* _What is needed_: Retyping the entries exactly is all that is required.

* _Data shown_:
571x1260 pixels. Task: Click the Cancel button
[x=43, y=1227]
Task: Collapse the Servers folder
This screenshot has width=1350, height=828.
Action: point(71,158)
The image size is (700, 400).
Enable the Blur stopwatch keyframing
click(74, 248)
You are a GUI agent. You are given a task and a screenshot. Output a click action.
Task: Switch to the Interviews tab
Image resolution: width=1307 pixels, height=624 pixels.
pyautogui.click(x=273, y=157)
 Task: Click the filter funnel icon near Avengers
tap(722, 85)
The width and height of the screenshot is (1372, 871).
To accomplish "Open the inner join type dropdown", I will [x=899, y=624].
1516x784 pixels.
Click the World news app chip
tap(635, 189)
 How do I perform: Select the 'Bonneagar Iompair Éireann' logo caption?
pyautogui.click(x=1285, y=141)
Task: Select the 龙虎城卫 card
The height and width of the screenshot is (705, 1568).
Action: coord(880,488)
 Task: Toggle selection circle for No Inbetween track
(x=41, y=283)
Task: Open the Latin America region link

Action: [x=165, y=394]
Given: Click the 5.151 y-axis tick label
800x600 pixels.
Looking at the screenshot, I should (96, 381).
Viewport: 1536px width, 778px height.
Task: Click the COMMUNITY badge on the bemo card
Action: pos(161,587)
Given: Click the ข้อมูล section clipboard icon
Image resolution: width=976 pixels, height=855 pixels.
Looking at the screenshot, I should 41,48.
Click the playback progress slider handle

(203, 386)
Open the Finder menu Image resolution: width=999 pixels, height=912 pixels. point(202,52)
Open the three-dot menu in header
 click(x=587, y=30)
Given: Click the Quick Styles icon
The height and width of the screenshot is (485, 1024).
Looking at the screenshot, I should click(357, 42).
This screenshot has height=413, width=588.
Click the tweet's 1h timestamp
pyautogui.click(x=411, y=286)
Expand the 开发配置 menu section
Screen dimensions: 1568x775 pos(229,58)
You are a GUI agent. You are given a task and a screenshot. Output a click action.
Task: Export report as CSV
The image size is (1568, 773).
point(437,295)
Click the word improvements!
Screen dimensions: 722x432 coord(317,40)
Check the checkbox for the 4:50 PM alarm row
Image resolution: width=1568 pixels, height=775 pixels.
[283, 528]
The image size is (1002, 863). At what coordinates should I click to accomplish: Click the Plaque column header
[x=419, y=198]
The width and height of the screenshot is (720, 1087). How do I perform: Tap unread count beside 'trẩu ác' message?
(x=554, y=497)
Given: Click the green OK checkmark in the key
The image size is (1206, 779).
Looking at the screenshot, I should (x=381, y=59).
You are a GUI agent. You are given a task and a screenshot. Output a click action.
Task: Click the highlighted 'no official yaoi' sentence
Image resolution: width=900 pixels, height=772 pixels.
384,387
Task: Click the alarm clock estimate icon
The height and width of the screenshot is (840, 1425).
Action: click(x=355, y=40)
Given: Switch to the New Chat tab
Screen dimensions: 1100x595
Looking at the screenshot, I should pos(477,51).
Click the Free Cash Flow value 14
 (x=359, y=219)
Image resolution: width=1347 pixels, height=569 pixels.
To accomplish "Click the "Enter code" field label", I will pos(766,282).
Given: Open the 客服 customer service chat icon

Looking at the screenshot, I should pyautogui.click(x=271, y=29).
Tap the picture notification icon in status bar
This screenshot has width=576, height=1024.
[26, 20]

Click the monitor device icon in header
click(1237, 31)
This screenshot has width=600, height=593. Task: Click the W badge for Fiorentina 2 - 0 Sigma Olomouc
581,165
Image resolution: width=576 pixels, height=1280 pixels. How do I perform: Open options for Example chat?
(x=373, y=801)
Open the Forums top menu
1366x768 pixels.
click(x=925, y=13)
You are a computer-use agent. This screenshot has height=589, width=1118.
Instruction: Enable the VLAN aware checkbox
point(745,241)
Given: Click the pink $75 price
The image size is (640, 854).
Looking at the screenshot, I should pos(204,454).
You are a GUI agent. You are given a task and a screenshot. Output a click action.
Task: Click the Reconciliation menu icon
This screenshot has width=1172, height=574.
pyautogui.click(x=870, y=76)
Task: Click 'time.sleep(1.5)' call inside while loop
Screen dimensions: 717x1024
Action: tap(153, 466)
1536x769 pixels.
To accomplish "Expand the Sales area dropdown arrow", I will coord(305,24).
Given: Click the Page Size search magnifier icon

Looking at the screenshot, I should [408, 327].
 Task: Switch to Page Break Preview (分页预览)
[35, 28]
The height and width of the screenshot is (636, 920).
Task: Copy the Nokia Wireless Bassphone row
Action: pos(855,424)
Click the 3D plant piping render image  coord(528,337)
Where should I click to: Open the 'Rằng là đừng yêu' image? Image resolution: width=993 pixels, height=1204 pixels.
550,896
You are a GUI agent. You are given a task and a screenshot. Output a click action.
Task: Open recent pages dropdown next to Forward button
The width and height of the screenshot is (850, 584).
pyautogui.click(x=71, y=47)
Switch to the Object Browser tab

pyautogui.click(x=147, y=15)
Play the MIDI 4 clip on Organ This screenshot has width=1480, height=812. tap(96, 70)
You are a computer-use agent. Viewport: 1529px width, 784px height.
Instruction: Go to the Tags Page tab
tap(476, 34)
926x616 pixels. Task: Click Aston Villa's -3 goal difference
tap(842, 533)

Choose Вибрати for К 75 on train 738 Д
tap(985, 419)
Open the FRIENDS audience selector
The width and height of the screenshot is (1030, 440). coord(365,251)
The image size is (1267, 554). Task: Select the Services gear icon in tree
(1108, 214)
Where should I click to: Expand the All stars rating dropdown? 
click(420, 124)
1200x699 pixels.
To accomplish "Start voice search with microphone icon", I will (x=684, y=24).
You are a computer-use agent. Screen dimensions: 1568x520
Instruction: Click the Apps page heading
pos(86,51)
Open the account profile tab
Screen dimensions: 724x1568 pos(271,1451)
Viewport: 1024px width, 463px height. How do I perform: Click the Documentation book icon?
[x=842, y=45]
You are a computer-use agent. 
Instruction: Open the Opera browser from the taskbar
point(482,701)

* _Response area_:
571x1260 pixels. Task: Click the Cancel button
[x=43, y=1227]
Task: Collapse the Servers folder
This screenshot has width=1350, height=828.
Action: point(71,158)
The image size is (700, 400).
Enable the Blur stopwatch keyframing
click(74, 248)
You are a GUI agent. You are given a task and a screenshot. Output a click action.
Task: Switch to the Interviews tab
Image resolution: width=1307 pixels, height=624 pixels.
pyautogui.click(x=273, y=157)
 Task: Click the filter funnel icon near Avengers
tap(722, 85)
The width and height of the screenshot is (1372, 871).
To accomplish "Open the inner join type dropdown", I will [x=899, y=624].
1516x784 pixels.
Click the World news app chip
tap(635, 189)
 How do I perform: Select the 'Bonneagar Iompair Éireann' logo caption?
pyautogui.click(x=1285, y=141)
Task: Select the 龙虎城卫 card
The height and width of the screenshot is (705, 1568).
Action: coord(880,488)
 Task: Toggle selection circle for No Inbetween track
(x=41, y=283)
Task: Open the Latin America region link

Action: [x=165, y=394]
Given: Click the 5.151 y-axis tick label
800x600 pixels.
Looking at the screenshot, I should (96, 381).
Viewport: 1536px width, 778px height.
Task: Click the COMMUNITY badge on the bemo card
Action: pos(161,587)
Given: Click the ข้อมูล section clipboard icon
Image resolution: width=976 pixels, height=855 pixels.
Looking at the screenshot, I should 41,48.
Click the playback progress slider handle

(203, 386)
Open the Finder menu Image resolution: width=999 pixels, height=912 pixels. point(202,52)
Open the three-dot menu in header
 click(x=587, y=30)
Given: Click the Quick Styles icon
The height and width of the screenshot is (485, 1024).
Looking at the screenshot, I should click(357, 42).
This screenshot has height=413, width=588.
Click the tweet's 1h timestamp
pyautogui.click(x=411, y=286)
Expand the 开发配置 menu section
Screen dimensions: 1568x775 pos(229,58)
You are a GUI agent. You are given a task and a screenshot. Output a click action.
Task: Export report as CSV
The image size is (1568, 773).
point(437,295)
Click the word improvements!
Screen dimensions: 722x432 coord(317,40)
Check the checkbox for the 4:50 PM alarm row
Image resolution: width=1568 pixels, height=775 pixels.
[283, 528]
The image size is (1002, 863). At what coordinates should I click to accomplish: Click the Plaque column header
[x=419, y=198]
The width and height of the screenshot is (720, 1087). How do I perform: Tap unread count beside 'trẩu ác' message?
(x=554, y=497)
Given: Click the green OK checkmark in the key
The image size is (1206, 779).
Looking at the screenshot, I should (x=381, y=59).
You are a GUI agent. You are given a task and a screenshot. Output a click action.
Task: Click the highlighted 'no official yaoi' sentence
Image resolution: width=900 pixels, height=772 pixels.
384,387
Task: Click the alarm clock estimate icon
The height and width of the screenshot is (840, 1425).
Action: click(x=355, y=40)
Given: Switch to the New Chat tab
Screen dimensions: 1100x595
Looking at the screenshot, I should pos(477,51).
Click the Free Cash Flow value 14
 (x=359, y=219)
Image resolution: width=1347 pixels, height=569 pixels.
To accomplish "Click the "Enter code" field label", I will pos(766,282).
Given: Open the 客服 customer service chat icon

Looking at the screenshot, I should pyautogui.click(x=271, y=29).
Tap the picture notification icon in status bar
This screenshot has width=576, height=1024.
[26, 20]

Click the monitor device icon in header
click(1237, 31)
This screenshot has width=600, height=593. Task: Click the W badge for Fiorentina 2 - 0 Sigma Olomouc
581,165
Image resolution: width=576 pixels, height=1280 pixels. How do I perform: Open options for Example chat?
(x=373, y=801)
Open the Forums top menu
1366x768 pixels.
click(x=925, y=13)
You are a computer-use agent. This screenshot has height=589, width=1118.
Instruction: Enable the VLAN aware checkbox
point(745,241)
Given: Click the pink $75 price
The image size is (640, 854).
Looking at the screenshot, I should pos(204,454).
You are a GUI agent. You are given a task and a screenshot. Output a click action.
Task: Click the Reconciliation menu icon
This screenshot has width=1172, height=574.
pyautogui.click(x=870, y=76)
Task: Click 'time.sleep(1.5)' call inside while loop
Screen dimensions: 717x1024
Action: tap(153, 466)
1536x769 pixels.
To accomplish "Expand the Sales area dropdown arrow", I will coord(305,24).
Given: Click the Page Size search magnifier icon

Looking at the screenshot, I should [408, 327].
 Task: Switch to Page Break Preview (分页预览)
[35, 28]
The height and width of the screenshot is (636, 920).
Task: Copy the Nokia Wireless Bassphone row
Action: pos(855,424)
Click the 3D plant piping render image  coord(528,337)
Where should I click to: Open the 'Rằng là đừng yêu' image? Image resolution: width=993 pixels, height=1204 pixels.
550,896
You are a GUI agent. You are given a task and a screenshot. Output a click action.
Task: Open recent pages dropdown next to Forward button
The width and height of the screenshot is (850, 584).
pyautogui.click(x=71, y=47)
Switch to the Object Browser tab

pyautogui.click(x=147, y=15)
Play the MIDI 4 clip on Organ This screenshot has width=1480, height=812. tap(96, 70)
You are a computer-use agent. Viewport: 1529px width, 784px height.
Instruction: Go to the Tags Page tab
tap(476, 34)
926x616 pixels. Task: Click Aston Villa's -3 goal difference
tap(842, 533)

Choose Вибрати for К 75 on train 738 Д
tap(985, 419)
Open the FRIENDS audience selector
The width and height of the screenshot is (1030, 440). coord(365,251)
The image size is (1267, 554). Task: Select the Services gear icon in tree
(1108, 214)
Where should I click to: Expand the All stars rating dropdown? 
click(420, 124)
1200x699 pixels.
To accomplish "Start voice search with microphone icon", I will (x=684, y=24).
You are a computer-use agent. Screen dimensions: 1568x520
Instruction: Click the Apps page heading
pos(86,51)
Open the account profile tab
Screen dimensions: 724x1568 pos(271,1451)
Viewport: 1024px width, 463px height. How do I perform: Click the Documentation book icon?
[x=842, y=45]
You are a computer-use agent. 
Instruction: Open the Opera browser from the taskbar
point(482,701)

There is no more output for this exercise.